Année de fondation: 1932

Du 30 août au 9 septembrePosition stratégique

Au cours de la dernière décennie, le plus vieux festival international du cinéma du monde a repris beaucoup de vigueur, grâce notamment à la présence de productions américaines de prestige. Le premier grand festival compétitif de la rentrée sert en effet de rampe de lancement pour des longs métrages susceptibles de briller au cours de la prochaine saison des récompenses. L'an dernier, le film d'ouverture de la Mostra n'était nul autre que La La Land (Damien Chazelle), présenté au Lido en primeur mondiale. Arrival (Denis Villeneuve) et Hacksaw Ridge (Mel Gibson), deux longs métrages aussi cités aux Oscars dans la catégorie du meilleur film, ont aussi été montrés en primeur à Venise. Cette année, Downsizing, le nouveau film d'Alexander Payne (Sideways, Nebraska), ouvrira la 74e Mostra internazionale d'arte cinematografica di Venezia. Matt Damon et Kristen Wiig en sont les têtes d'affiche.

Un volet compétitif?

La compétition vénitienne est l'une des plus relevées du circuit. Cette année, 21 longs métrages se disputeront le très convoité Lion d'or, parmi lesquels, outre Downsizing, Mother! (Darren Aronofsky), The Shape of Water (Guillermo del Toro), Suburbicon (George Clooney), Mektoub My Love (Abdellatif Kechiche), La villa (Robert Guédiguian) et Human Flow (Ai Weiwei). Le jury, qui sera présidé cette année par Annette Bening, a souvent tendance à récompenser les oeuvres plus pointues (The Woman Who Left de Lav Diaz l'an dernier). Le dernier film québécois à avoir concouru pour le Lion d'or, Tom à la ferme (Xavier Dolan), avait été écarté du palmarès officiel, mais avait obtenu le prix de la critique internationale.

Les primeurs

À quelques exceptions près, la plupart des films sélectionnés à Venise sont présentés en primeur mondiale.

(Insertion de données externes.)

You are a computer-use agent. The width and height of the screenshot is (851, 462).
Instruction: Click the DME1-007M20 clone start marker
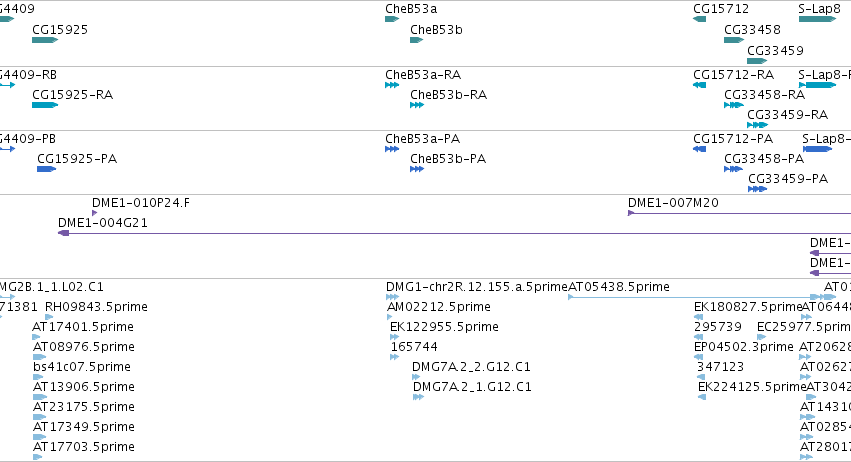tap(631, 213)
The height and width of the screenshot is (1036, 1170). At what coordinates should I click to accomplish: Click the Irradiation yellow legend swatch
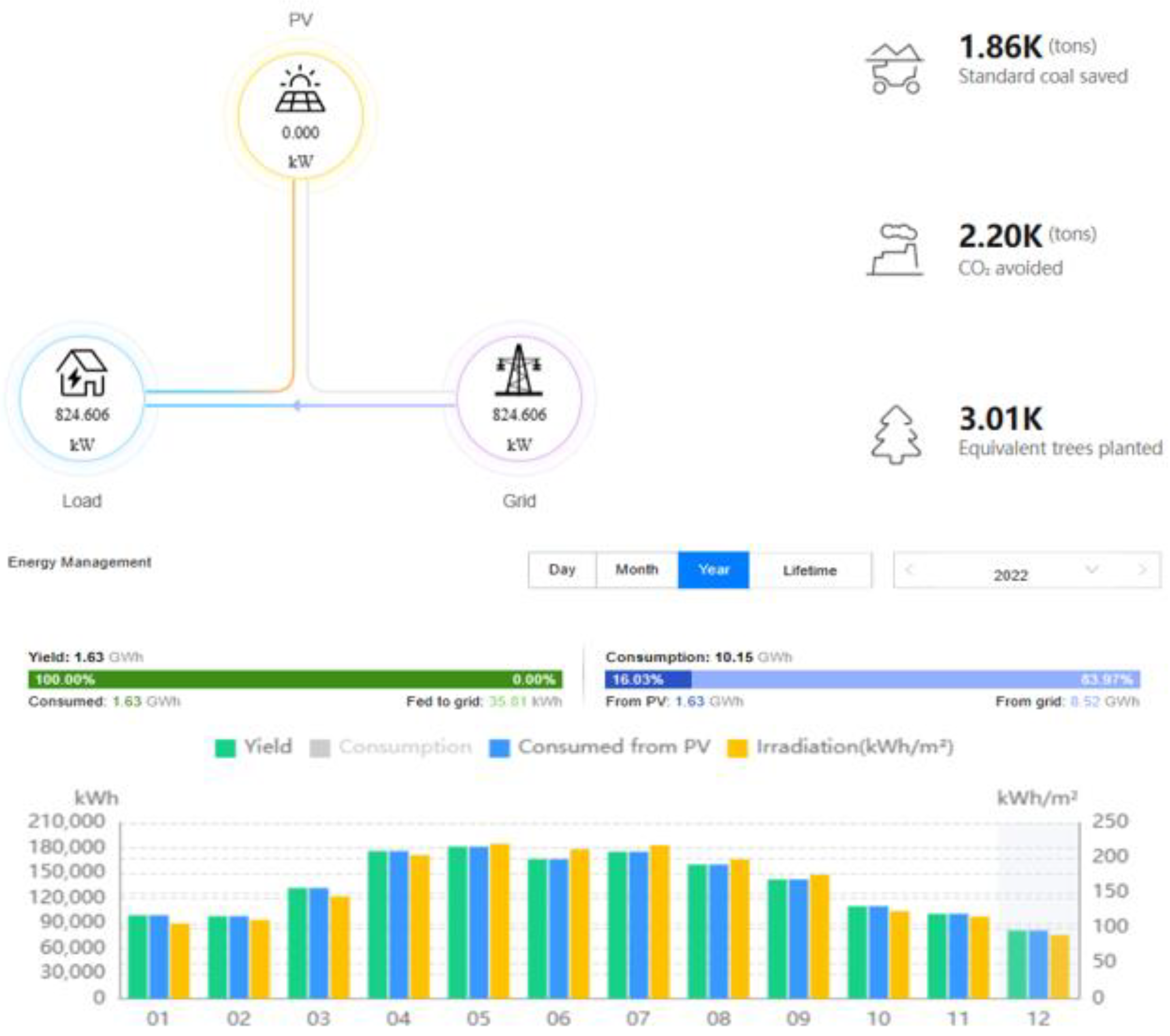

À cet égard, la Mostra peut profiter de sa position avantageuse dans le calendrier. En plus de la section compétitive et hors concours, le festival compte une autre section officielle (Horizons est un peu l'équivalent d'Un certain regard à Cannes), à laquelle viennent se greffer aussi deux sections parallèles, Venice Days et La semaine internationale de la critique. C'est dans le cadre de Venice Days que Denis Villeneuve a lancé Incendies en 2010. Il en fut de même pour Jean-Marc Vallée, et deux fois plutôt qu'une (C.R.A.Z.Y. en 2005 et Café de Flore en 2011).

Les vedettes

La présence des têtes d'affiche des films sélectionnés à la Mostra est incontournable (et pratiquement requise comme à Cannes). Elles ne se font pas prier, remarquez. L'endroit est l'un des plus spectaculaires de la planète et les photos des stars arrivant au Lido dans des yachts de luxe font rapidement le tour du monde. Cette année, Julianne Moore, Jennifer Lawrence, Matt Damon, George Clooney, Javier Bardem et bien d'autres sont attendus. Rappelons que Kim Nguyen sera le seul représentant québécois à Venise cette année. Eye on Juliet, un film qu'il a tourné en anglais, met en vedette Lina El Arabi et Joe Cole.

L'histoire

Organisé sous le chapeau de la Biennale de Venise, le festival de cinéma a vu le jour en 1932. Deux ans plus tard, on y attribuait la Coupe Mussolini. Le Palais du cinéma, auguste édifice dans lequel ont lieu les projections les plus prestigieuses, a été érigé en 1937. Ce n'est toutefois qu'en 1948 que le Prix du Lion de San Marco a été attribué pour la première fois. Après les années tumultueuses de la décennie 70, pendant laquelle le volet compétitif a été supprimé, la Mostra a pu se repositionner au cours des années 80 et 90, même si le Festival de Cannes détient incontestablement le titre du festival le plus prestigieux du monde. Sous la gouverne d'Alberto Barbera depuis 2012, la Mostra de Venise peut assurément revendiquer son statut de membre du carré d'as des grands festivals (avec Cannes, Berlin et Toronto). En 2017, la Mostra propose sa 74e édition.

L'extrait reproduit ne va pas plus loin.